Saved entries:
************

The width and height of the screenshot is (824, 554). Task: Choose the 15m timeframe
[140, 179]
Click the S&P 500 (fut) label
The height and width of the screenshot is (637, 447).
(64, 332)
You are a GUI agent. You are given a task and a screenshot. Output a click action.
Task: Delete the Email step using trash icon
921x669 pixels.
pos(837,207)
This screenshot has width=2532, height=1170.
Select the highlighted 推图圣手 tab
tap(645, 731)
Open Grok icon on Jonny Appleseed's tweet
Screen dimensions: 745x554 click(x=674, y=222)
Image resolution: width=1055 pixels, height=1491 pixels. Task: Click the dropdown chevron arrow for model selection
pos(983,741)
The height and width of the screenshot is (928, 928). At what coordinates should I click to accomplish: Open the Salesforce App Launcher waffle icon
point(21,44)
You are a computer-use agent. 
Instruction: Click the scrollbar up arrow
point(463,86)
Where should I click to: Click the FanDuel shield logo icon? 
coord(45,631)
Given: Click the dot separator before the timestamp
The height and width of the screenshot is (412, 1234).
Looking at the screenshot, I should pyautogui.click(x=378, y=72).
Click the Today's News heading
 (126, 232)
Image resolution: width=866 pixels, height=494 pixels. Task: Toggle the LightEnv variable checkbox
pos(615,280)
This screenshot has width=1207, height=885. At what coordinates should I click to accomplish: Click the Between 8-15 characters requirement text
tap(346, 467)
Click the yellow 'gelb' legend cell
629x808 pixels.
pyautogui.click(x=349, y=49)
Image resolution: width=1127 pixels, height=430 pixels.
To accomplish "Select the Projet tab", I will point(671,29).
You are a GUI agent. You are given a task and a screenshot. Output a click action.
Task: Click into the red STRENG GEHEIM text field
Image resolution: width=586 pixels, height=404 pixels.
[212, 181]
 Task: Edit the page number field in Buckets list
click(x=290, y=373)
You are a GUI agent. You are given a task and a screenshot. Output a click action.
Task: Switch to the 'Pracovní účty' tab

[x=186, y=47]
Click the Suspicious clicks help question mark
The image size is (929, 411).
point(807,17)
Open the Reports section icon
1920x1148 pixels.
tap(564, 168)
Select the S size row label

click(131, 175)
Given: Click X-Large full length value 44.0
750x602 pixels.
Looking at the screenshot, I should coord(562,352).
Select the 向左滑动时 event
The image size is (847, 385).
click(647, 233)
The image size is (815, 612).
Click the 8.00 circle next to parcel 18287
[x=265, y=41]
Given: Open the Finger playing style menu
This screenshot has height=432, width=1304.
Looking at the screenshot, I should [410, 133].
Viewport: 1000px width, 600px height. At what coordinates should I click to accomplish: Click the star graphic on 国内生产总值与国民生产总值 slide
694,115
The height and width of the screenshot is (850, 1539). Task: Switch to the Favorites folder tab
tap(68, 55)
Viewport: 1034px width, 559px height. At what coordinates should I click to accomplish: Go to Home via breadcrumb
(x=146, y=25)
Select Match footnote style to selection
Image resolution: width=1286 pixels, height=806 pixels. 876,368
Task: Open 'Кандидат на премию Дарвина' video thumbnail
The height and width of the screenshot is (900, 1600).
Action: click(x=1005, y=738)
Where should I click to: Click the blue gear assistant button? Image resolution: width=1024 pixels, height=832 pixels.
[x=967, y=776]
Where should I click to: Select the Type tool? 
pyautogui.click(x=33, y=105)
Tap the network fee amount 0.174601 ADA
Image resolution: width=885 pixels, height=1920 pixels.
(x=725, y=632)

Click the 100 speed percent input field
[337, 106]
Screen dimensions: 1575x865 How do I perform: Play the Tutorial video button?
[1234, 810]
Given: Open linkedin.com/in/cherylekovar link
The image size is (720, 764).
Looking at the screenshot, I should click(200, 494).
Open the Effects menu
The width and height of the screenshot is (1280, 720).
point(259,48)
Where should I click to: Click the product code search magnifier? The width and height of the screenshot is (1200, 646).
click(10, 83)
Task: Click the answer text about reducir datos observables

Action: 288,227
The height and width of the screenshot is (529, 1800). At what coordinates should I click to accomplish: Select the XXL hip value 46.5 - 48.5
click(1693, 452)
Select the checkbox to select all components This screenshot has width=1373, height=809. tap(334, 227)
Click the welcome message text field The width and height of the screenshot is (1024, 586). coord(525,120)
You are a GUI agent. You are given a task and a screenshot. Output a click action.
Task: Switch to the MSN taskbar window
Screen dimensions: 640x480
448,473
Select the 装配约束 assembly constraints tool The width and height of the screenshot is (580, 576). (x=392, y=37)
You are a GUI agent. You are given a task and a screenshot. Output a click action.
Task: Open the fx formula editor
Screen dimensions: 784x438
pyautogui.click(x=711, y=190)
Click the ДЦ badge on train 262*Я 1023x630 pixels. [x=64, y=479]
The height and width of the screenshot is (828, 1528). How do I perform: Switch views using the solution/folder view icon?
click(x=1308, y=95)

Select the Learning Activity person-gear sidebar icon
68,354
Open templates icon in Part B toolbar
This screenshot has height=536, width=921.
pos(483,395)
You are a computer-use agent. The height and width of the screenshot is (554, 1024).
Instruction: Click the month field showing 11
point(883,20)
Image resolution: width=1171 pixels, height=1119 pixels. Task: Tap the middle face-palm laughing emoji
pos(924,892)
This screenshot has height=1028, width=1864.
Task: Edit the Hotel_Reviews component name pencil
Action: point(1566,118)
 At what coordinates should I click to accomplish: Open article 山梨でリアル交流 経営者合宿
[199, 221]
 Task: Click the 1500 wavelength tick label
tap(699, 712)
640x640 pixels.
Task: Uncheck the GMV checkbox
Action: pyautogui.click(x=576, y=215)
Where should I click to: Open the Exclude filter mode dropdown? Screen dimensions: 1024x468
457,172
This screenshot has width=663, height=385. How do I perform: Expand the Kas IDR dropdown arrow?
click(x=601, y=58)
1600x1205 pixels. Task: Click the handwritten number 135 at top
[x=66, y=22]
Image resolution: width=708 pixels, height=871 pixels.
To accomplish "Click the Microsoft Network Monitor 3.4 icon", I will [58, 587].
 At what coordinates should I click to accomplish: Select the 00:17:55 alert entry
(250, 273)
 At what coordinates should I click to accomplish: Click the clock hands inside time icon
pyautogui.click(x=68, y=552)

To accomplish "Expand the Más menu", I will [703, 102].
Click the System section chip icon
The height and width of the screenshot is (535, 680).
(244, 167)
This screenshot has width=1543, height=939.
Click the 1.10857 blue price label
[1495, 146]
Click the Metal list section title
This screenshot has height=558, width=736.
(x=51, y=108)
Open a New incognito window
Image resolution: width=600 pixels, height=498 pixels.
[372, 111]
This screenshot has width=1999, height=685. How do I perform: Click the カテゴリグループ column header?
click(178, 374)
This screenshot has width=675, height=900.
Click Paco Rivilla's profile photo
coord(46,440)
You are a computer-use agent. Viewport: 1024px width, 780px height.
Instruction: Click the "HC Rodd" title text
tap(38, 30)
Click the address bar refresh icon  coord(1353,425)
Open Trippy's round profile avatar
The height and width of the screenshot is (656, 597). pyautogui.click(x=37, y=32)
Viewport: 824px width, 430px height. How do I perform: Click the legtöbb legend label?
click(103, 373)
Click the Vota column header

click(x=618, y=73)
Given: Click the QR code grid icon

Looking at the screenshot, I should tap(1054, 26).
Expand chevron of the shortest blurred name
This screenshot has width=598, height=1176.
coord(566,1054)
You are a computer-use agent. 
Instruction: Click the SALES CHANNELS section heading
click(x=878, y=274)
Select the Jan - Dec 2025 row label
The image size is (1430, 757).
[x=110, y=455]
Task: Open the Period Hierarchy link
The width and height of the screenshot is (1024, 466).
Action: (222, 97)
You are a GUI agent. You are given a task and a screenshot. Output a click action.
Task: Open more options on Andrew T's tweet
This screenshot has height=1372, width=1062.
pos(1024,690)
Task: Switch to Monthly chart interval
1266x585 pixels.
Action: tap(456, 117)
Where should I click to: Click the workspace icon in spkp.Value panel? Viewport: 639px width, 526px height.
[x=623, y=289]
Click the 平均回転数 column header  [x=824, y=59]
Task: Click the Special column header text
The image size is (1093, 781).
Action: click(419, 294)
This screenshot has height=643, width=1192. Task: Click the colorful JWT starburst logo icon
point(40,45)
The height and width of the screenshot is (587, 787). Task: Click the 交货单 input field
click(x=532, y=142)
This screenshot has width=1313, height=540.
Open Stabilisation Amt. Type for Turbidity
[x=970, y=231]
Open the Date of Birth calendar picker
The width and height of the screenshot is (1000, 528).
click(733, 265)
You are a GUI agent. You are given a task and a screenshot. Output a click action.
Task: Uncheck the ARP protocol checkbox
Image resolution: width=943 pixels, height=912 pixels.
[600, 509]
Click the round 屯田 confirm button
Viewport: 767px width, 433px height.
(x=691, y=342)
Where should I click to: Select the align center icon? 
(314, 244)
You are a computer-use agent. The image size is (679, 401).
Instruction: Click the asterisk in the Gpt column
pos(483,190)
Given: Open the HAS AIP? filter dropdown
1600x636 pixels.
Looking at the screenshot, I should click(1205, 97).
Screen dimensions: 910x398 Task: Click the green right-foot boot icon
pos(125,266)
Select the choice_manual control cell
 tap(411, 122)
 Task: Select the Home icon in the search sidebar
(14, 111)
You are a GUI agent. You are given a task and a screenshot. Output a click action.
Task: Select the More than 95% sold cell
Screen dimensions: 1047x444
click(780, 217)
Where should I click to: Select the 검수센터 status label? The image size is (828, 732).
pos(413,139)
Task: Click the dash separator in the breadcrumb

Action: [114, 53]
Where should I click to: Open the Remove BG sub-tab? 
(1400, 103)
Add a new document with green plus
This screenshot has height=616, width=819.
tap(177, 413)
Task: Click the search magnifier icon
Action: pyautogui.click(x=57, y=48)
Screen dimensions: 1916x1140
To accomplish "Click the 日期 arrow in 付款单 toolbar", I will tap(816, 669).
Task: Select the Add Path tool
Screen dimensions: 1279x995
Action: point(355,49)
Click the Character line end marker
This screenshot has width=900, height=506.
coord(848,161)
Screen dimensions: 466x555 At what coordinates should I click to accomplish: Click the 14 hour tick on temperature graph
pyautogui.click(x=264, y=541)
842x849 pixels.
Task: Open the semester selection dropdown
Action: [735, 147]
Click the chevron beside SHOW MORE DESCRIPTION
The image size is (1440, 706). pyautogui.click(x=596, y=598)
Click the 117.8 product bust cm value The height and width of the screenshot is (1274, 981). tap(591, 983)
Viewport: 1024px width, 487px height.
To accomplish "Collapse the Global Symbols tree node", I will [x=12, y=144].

************

EXERCISE REQUIREMENTS: Lines above with "toolbar" in them are the ones to copy.

COMPLETED TASK:
Open templates icon in Part B toolbar
To accomplish "Click the 日期 arrow in 付款单 toolbar", I will tap(816, 669).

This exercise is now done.